As happens in movies such as “District 9,” “Dances With Wolves” and “The Last Samurai,” Newitz wrote, “a white guy manages to get himself accepted into a closed society of people of color and eventually becomes its most awesome member.”
I came away from “Avatar” with a similar feeling, although not nearly as strong as I had after watching, say, “Mississippi Burning,” which portrayed the FBI as heroes of the civil rights movement.
And yet, I’d recommend seeing “Avatar,” not only for the sensational special effects but also to participate in an important discussion about race.
As a movie summary, suffice it to say that an ex-Marine named Jake Sully uses futuristic means to transform himself from a human, or Sky Person, into a Na’vi cat person. Then he infiltrates the cat people to gather intelligence for a military invasion but ends up falling in love with a cat woman. A “race traitor” to his fellow humans, Sully leads the cat people in thwarting the military invasion.
“This is the essence of the white guilt fantasy, laid bare,” Newitz wrote. “It’s not just a wish to be absolved of the crimes whites have committed against people of color; it’s not just a wish to join the side of moral justice in battle. It’s a wish to lead people of color from the inside rather than from the (oppressive, white) outside. Think of it this way. Avatar is a fantasy about ceasing to be white, giving up the old human meatsack to join the blue people, but never losing white privilege.”
Some might wonder how blue cat people become stand-ins for oppressed people of color.

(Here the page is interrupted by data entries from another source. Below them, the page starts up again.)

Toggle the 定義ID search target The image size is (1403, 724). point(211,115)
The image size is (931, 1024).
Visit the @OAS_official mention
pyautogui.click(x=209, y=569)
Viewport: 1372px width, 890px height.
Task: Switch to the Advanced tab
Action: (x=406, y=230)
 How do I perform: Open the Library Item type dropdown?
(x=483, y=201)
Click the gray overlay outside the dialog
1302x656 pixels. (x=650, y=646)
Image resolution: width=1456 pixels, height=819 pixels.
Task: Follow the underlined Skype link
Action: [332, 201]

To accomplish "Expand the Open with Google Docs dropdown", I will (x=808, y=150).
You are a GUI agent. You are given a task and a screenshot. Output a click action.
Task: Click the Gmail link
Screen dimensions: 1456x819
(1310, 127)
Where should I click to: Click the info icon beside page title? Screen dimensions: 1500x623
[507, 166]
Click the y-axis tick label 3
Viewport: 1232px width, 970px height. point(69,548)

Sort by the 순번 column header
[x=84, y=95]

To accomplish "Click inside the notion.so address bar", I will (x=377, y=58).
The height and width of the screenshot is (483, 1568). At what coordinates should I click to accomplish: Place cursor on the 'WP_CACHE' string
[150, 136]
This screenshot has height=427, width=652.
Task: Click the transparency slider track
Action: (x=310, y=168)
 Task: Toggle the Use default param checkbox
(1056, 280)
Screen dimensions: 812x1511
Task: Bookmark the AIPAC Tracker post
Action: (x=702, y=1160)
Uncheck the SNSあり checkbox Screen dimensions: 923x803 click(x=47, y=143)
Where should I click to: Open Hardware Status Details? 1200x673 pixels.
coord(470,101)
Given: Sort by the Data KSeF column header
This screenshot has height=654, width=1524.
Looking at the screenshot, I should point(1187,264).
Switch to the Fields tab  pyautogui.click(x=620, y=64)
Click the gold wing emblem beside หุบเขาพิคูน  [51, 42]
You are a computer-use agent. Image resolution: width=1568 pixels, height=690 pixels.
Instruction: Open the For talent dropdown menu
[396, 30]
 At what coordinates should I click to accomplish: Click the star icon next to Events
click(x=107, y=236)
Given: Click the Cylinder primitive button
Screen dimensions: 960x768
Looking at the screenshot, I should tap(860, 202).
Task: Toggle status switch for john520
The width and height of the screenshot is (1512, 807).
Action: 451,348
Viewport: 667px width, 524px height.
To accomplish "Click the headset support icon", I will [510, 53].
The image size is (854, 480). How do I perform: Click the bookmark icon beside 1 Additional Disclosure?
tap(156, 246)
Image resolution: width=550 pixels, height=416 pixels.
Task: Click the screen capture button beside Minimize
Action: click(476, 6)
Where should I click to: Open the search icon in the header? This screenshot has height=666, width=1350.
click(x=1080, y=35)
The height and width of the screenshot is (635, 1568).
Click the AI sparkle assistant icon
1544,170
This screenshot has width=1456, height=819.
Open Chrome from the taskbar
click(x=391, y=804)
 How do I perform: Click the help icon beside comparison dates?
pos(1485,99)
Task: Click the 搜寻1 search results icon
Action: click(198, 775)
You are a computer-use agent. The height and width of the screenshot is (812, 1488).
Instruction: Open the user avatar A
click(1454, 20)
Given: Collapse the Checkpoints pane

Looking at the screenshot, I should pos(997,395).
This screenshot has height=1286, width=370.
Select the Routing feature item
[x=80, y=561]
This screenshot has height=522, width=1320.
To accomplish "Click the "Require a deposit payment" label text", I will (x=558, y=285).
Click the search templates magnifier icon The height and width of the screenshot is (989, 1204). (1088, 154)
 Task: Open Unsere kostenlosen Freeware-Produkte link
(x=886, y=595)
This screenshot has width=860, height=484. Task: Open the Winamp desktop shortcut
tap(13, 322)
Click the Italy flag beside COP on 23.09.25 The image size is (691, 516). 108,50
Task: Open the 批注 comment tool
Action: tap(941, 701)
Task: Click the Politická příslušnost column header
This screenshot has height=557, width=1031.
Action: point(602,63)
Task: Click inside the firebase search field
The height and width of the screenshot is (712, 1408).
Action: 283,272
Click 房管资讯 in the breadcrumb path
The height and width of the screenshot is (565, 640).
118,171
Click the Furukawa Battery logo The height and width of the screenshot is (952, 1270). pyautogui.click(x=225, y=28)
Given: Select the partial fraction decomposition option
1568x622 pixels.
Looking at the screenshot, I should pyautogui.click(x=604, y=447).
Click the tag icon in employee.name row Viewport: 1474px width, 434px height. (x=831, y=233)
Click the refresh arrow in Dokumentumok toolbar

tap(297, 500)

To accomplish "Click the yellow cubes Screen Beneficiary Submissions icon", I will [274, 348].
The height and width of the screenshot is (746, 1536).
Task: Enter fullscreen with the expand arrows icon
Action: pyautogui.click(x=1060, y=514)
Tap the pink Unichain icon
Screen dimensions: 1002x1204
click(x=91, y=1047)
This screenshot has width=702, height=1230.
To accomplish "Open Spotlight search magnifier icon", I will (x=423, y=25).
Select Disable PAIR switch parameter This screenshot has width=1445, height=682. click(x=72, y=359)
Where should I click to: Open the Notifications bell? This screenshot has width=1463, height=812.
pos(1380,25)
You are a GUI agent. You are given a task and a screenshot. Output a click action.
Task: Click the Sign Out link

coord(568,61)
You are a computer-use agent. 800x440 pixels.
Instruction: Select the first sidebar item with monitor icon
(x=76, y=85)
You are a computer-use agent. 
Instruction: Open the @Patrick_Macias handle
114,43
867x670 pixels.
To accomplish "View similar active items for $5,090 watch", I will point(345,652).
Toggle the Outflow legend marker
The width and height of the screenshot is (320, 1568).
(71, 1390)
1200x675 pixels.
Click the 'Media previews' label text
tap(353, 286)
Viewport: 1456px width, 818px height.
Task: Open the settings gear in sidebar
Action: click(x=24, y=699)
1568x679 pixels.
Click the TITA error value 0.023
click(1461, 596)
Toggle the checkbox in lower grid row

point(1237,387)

It’s more obvious than it seems.
You can tell some cat people are Native Americans, for instance, because, as Newitz describes them, they “wear feathers in their hair, worship nature gods, paint their faces for war, use bows and arrows, and live in tribes.”
In addition to Native Americans, I saw some cat people as black people in disguise. This racial effect is cleverly accomplished by using certain speech patterns and body language. One cat man spoke with a West Indian accent, for instance.
Newitz concluded: “Speaking as a white person . . . I’d like to watch some movies about people of color . . . from the perspective of that group, without injecting a random white . . . character to explain everything to me.”
Eric Ribellarsi, writing on the anti-imperialist blog Fire Collective, fired back at the critics:
“This is not a story about a white man who goes to lead native peoples as their condescending savior. . . . It’s a story about a backward white man who is transformed and takes up armed struggle against imperialism alongside them.”
He cited the radical abolitionist John Brown as a possible template for the Sully character. In leading the fateful raid on the federal armory at Harpers Ferry, Brown, in effect, became a black man and gave his life in the fight against slavery.
Sully becomes blue and puts his life on the line for the Na’vi.
Personally, I prefer my sci-fi movies to be mindless escapism. But when it comes to a national discussion about race–to the extent that there is one at all–I accept the reality that Hollywood is the moderator and the Internet is the forum.